* **WORK TO BE COMPLETED**
Could you write out each of the items below verbatim, keeping every line as it appears?

[Dataset records]
====

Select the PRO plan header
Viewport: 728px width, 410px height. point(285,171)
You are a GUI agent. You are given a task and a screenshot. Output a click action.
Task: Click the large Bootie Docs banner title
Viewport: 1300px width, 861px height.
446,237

====

* **ANSWER FOR THE TASK**
Select the PRO plan header
Viewport: 728px width, 410px height. point(285,171)
You are a GUI agent. You are given a task and a screenshot. Output a click action.
Task: Click the large Bootie Docs banner title
Viewport: 1300px width, 861px height.
446,237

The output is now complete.